The swaying palms and relaxed resort lifestyles of the South Pacific provide a highly attractive proposition for Kiwis looking to take a holiday not too far from home.
But, as we have seen in recent weeks, the idyllic images don’t reflect the realities of life for those living on the islands strung across the world’s largest ocean.
The pictures of paradise are purely for affluent Westerners. For locals it is instead poverty, unemployment, a lack of opportunities and the cloying remnants of European colonisation which colour their existence.
In New Zealand we are used to thinking about violence, war and strife in far-flung corners of the world. It comes as little surprise when there is fighting and death in the Middle East, on the fringes of Europe, and in parts of Asia and the Americas.
What does shock us is when events in our quieter and seemingly more peaceful region become explosive and lives are lost, as has happened in New Caledonia in the past week.
That’s not to say we live in a bubble immune from such trouble or oblivious to it. The South Pacific has had its fair share of upheaval and outpourings of anger in recent decades.
The peace has been shattered many times. There have been coups, there have been riots and battles, and there were of course the highly controversial nuclear-bomb tests carried out by France on its territories, particularly the Muroroa atoll, over about 30 years until 1996.
Few New Zealanders will have forgotten the outrage these tests fired up within them and how that anger could have sparked something bigger than political salvoes when French spies bombed Greenpeace’s Rainbow Warrior in Auckland Harbour in 1985, killing photographer Fernando Pereira.
New Caledonia’s indigenous Kanak population, who comprise about 41% of the population of just on 300,000, are incensed over electoral reforms endorsed by the French Senate and National Assembly in Paris which will allow French residents who have lived on the islands for 10 years or more to vote in local elections.
Kanak groups see this as a step backwards from a 1998 agreement which limited voting rights and as a smack in the face for their seeking self-rule and independence, and the end to French sovereignty and colonialism. France insists it is a move which supports democracy.
The reforms still require approval from Congress, formed of both the upper and lower houses of parliament. French President Emmanuel Macron initially wanted this before the end of June but that now appears likely to be delayed.
Six people have died as a result of the rioting and looting which has erupted during the past week, including three Kanaks and two police officers. More than 230 people have been arrested.
About 1000 French troops and police have now been brought in to control the unrest and guarantee safe access to Noumea’s international airport and to other vital transport networks. According to French high commissioner Louis Le Franc, there are hundreds of well-organised rioters just waiting to fight the police and military contingent.

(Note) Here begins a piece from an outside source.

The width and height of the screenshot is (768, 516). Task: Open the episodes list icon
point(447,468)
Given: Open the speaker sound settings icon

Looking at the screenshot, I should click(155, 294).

Around 250 Kiwis who were holidaying or studying in New Caledonia are stranded for now. An air force plane was on its way to the island yesterday for the first of a series of planned repatriation flights.
New Caledonia, which was annexed by France in 1853 and became one of its overseas territory 78 years ago after the end of World War 2, has had a rocky ride. It is only 36 years since the last significant unrest precipitated an extreme response from the French, in which 19 Kanaks and two police were killed.
As a near-neighbour, New Zealand has an important diplomatic and aid role to play in supporting all the peoples of New Caledonia.
If it were ever needed, the violence provides a salutary reminder of the dangers of colonial powers clinging on to possessions when indigenous peoples have cried "enough".